Martha Baker, from a photograph reproduced in A Memorial Exhibition of Works by the Late Martha S. Baker at the Art Institute of Chicago Oct. 1 to 23, 1912 (1912).

Martha Baker 1871–1911

Portrait and miniature painter Martha Susan Baker was a native of Evansville, Indiana. In 1898 she completed her studies with honors at the Art Institute of Chicago. She served there as an instructor of sketching and watercolor painting until 1904 and also taught briefly at the Chicago Academy of Fine Arts (founded in 1902). Baker excelled as a painter of portraits and figural works, but she was best known for her miniature portraits, a genre that enjoyed a vigorous transatlantic revival beginning in the 1890s. The prominent Spanish painter Joaquin Sorolla y Bastida, who visited Chicago in 1909 and again in 1911, declared Baker the foremost miniature painter of modern times. Baker also painted landscapes in watercolors and in oils, and she was one of several artists who painted murals in the tenth-floor stairwell of the Fine Arts Building, a vital center of cultural life in turn-of-the-century Chicago, where she established a studio in 1899.

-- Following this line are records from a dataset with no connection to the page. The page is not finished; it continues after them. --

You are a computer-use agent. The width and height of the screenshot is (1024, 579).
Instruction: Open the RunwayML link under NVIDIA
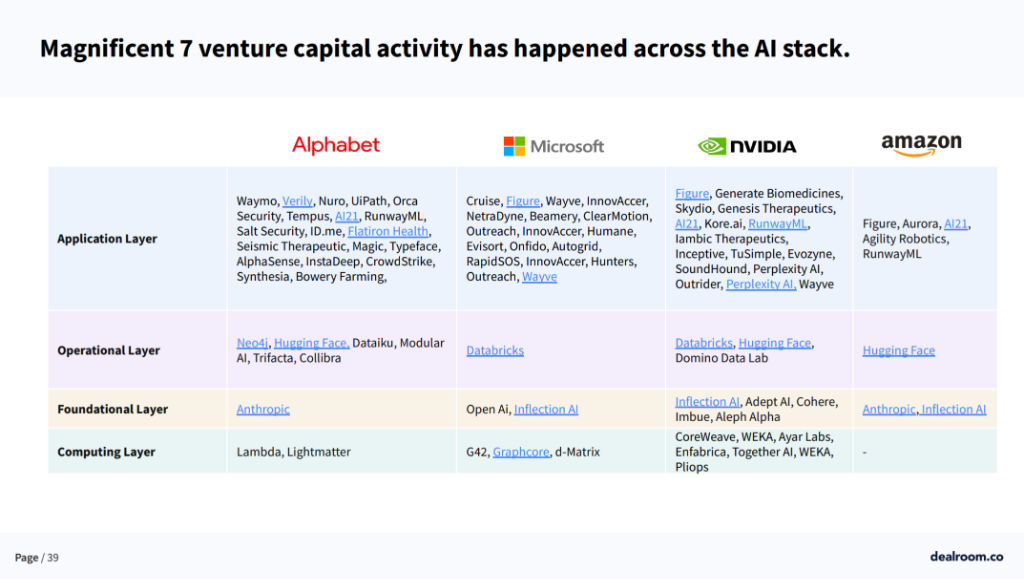pos(778,224)
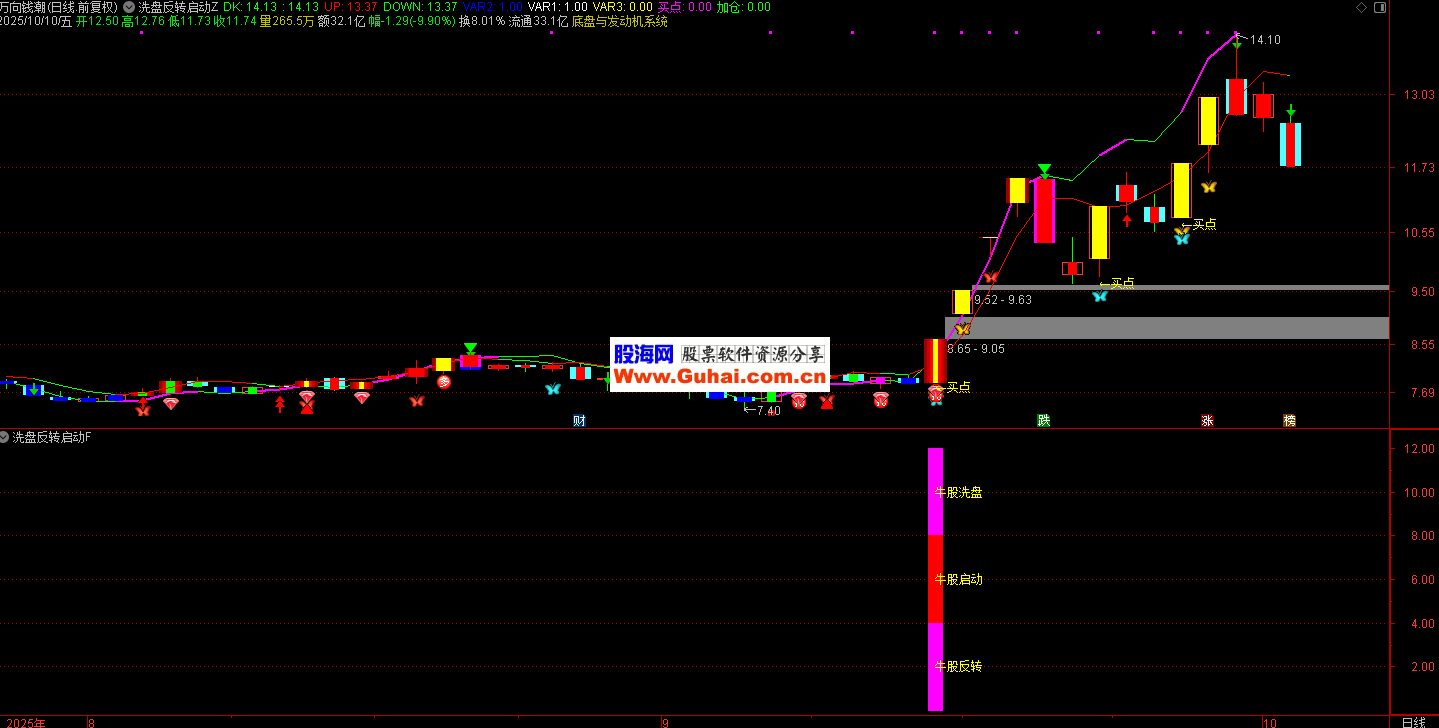1439x728 pixels.
Task: Click the 榜 marker below chart
Action: point(1290,421)
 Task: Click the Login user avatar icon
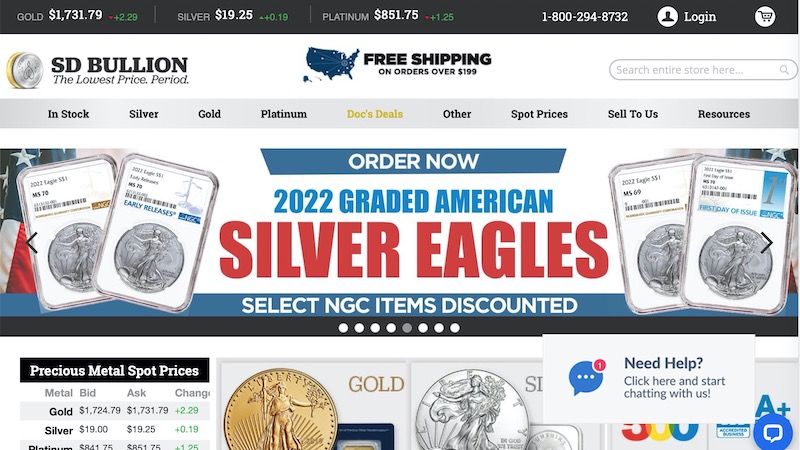point(667,17)
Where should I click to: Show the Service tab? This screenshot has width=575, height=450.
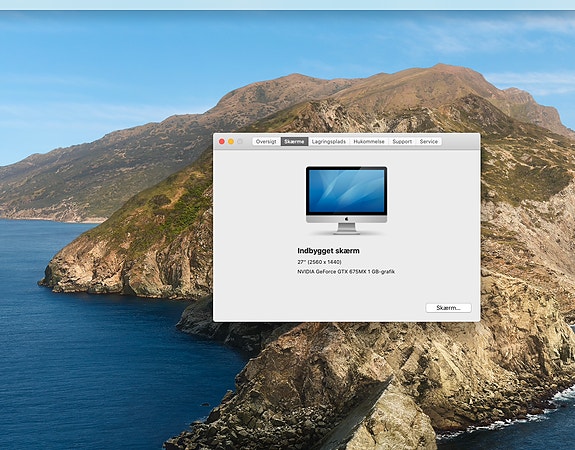tap(429, 142)

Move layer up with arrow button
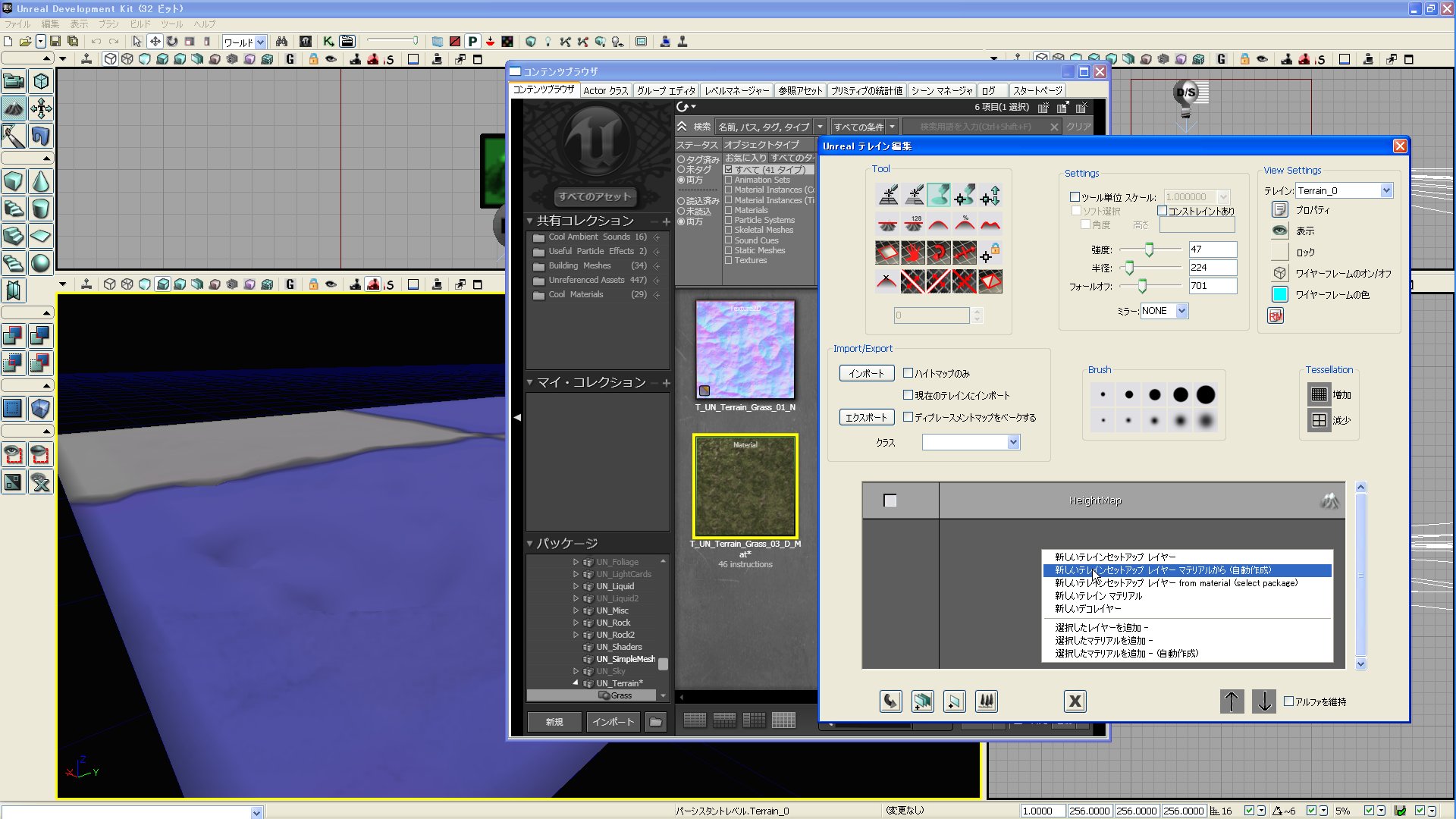tap(1232, 701)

By 1903, Baker was widely recognized as one of Chicago’s most important younger artists. She was among four Chicagoans featured in the 1900 Exposition Universelle in Paris, and she also exhibited in the Paris Salon, at London’s Royal Academy of Arts, and in the U.S. at numerous national venues. In Chicago, her work was seen in the Art Institute’s annual exhibitions of American art, for work by Chicago artists, and for watercolor painting. She also showed in the annual shows of the Society of Western Artists. Baker’s early paintings were characterized by a subdued, almost monochromatic palette. After she studied pastel drawing during an extended stay in Paris in 1906–1909, her work shifted toward what a contemporary deemed a more “modern” manner, characterized by the brighter color evident in her vivid Self-Portrait.i

Locally, Baker was widely hailed as one of the Chicago’s most promising artistic talents when she died suddenly, just short of her fortieth birthday. Within a year, the Art Institute mounted an ambitious memorial exhibition of more than fifty of her paintings, pastels, and miniatures, accompanied by an illustrated catalogue. Viewers, observed the Chicago Daily News, “cannot help but wonder what would have been the fulfillment had she lived to a period of matured achievement.”ii

Wendy Greenhouse, PhD

i A Memorial Exhibition of Works of the Late Martha S. Baker at the Art Institute of Chicago, Oct. 1 to 23, 1912 (Chicago: Art Institute of Chicago, 1912), unpaged.
ii Maude I. G. Oliver, “Gossip of the Artists,” Chicago Evening Post, Oct. 5, 1912.